Go produces a statically-linked binary with no runtime dependencies. Combined with modernc.org/sqlite (a CGO-free SQLite port), the entire application ships as a single executable. There is no Node.js version mismatch, no Python virtualenv, no JVM to tune.

Go's standard library covers HTTP, TLS, templating, and SMTP. The number of third-party dependencies is kept intentionally small.

Why SQLite?

SQLite is appropriate here because:

  • Write concurrency is low. Bookings arrive one at a time; CalDAV sync writes in short bursts.
  • Single-instance deployment. Invito is not designed for horizontal scaling. If you need HA, run a reverse proxy in front.
  • Backups are trivial. cp invito.db invito.db.bak or use Litestream for continuous replication.

The schema uses UNIQUE constraints and SQLite's serialized write mode to prevent double-bookings without application-level locking.

Why HTMX?

The booking flow involves one dynamic interaction: selecting a date and seeing available slots update without a full page reload. HTMX handles this with a single hx-get attribute — no build step, no bundler, no JavaScript framework.

The rest of the UI is plain HTML forms. This keeps the template code simple and testable with html/template.

Single-Process Architecture

Invito runs as a single OS process with three internal goroutines:

  1. HTTP server — handles all web traffic.
  2. CalDAV sync loop — polls connected calendars every INVITO_SYNC_INTERVAL.
  3. Booking GC loop — marks PENDING bookings as CANCELLED after their TTL expires.

There is no message broker between these goroutines. The HTTP server reads from the database; the background goroutines write to it. SQLite's WAL mode allows concurrent reads during writes.

Multi-User Model

Each OIDC identity maps to one user row. Users are isolated: a user's calendars, event types, and bookings are not visible to or accessible by other users. There is no concept of "admin" within the application — the OIDC provider controls who can log in.

Public booking pages are keyed by username (a URL-safe slug derived from the OIDC preferred_username claim). A user can change their username in their profile settings, but doing so invalidates all previously shared booking links.

Dual HTTP Multiplexer

Invito uses two separate HTTP multiplexers:

  1. Main mux — handles all routes except /widget/. Applies CSRF double-submit cookie protection and sets X-Frame-Options: DENY to prevent the UI from being embedded in iframes.
  2. Widget mux — handles /widget/{username}/{slug} routes only. No CSRF middleware (the widget is stateless and does not use cookies), and X-Frame-Options is set to ALLOWALL to permit iframe embedding on external sites.
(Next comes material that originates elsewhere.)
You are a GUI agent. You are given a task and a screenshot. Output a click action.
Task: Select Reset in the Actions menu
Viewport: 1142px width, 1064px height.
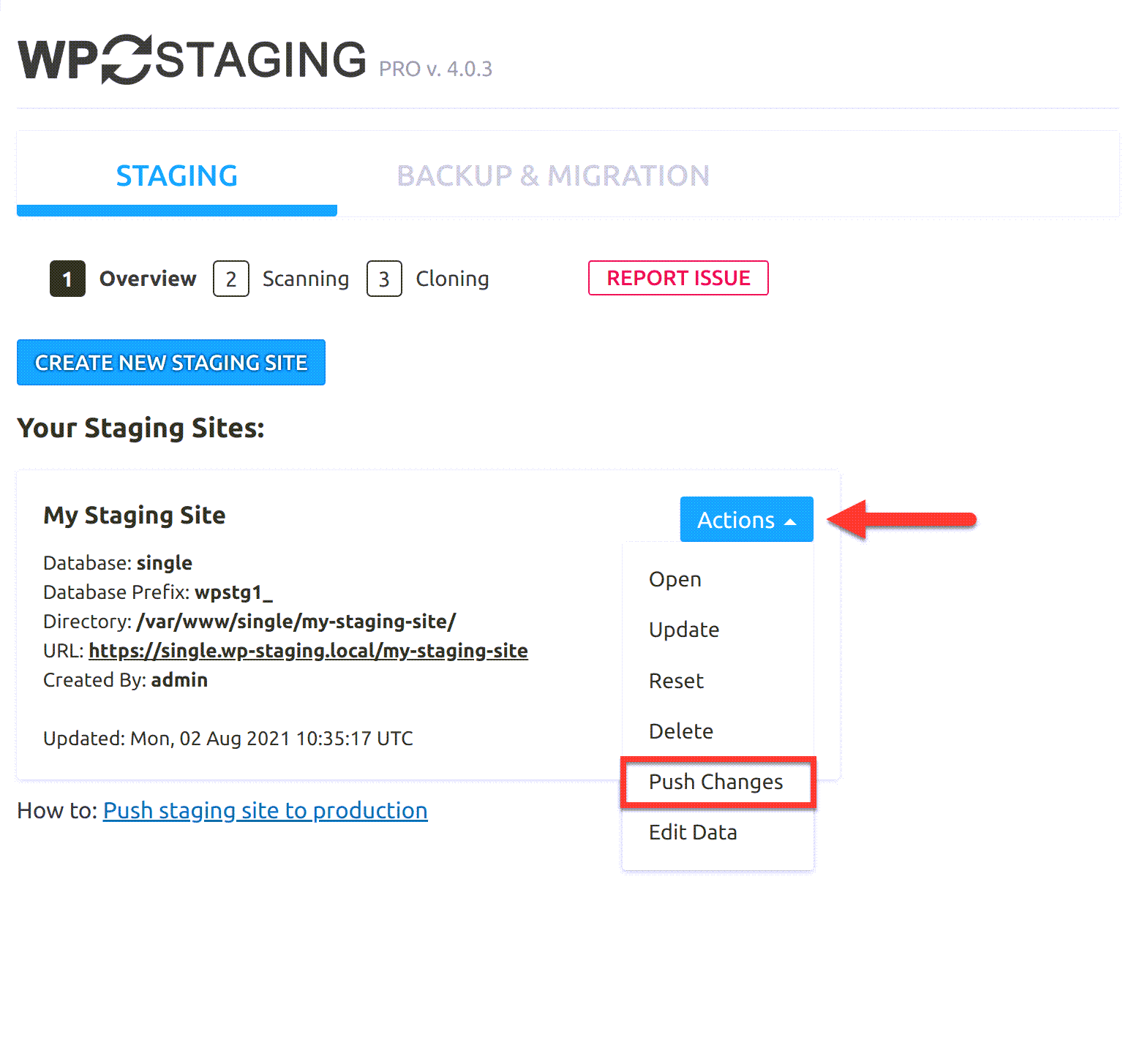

The booking logic (slot calculation, conflict detection, email notifications) is shared between both multiplexers. The split is purely about transport-level security policy.

Security Considerations

Concern Mitigation
Double-booking UNIQUE constraint on (event_type_id, start_at) for CONFIRMED bookings; slot availability re-checked in a transaction at booking time
CSRF Double-submit cookie on all state-changing forms
CalDAV credentials AES-256-GCM encrypted at rest; key derived from INVITO_SESSION_SECRET
Session fixation Session ID regenerated on login
Email token replay Confirm/reject checks booking status; only PENDING transitions are applied
Open redirect OIDC state parameter validated; redirect target whitelist enforced

What Is Out of Scope

  • Recurring availability exceptions (e.g. holidays, one-off blocked days). The current model only supports weekly rules.
  • Buffer time between meetings. Slots are calculated without padding.
  • Group bookings / multiple attendees per slot.
  • Payments.
  • Webhooks.
  • SMS notifications.

These may be addressed in future versions.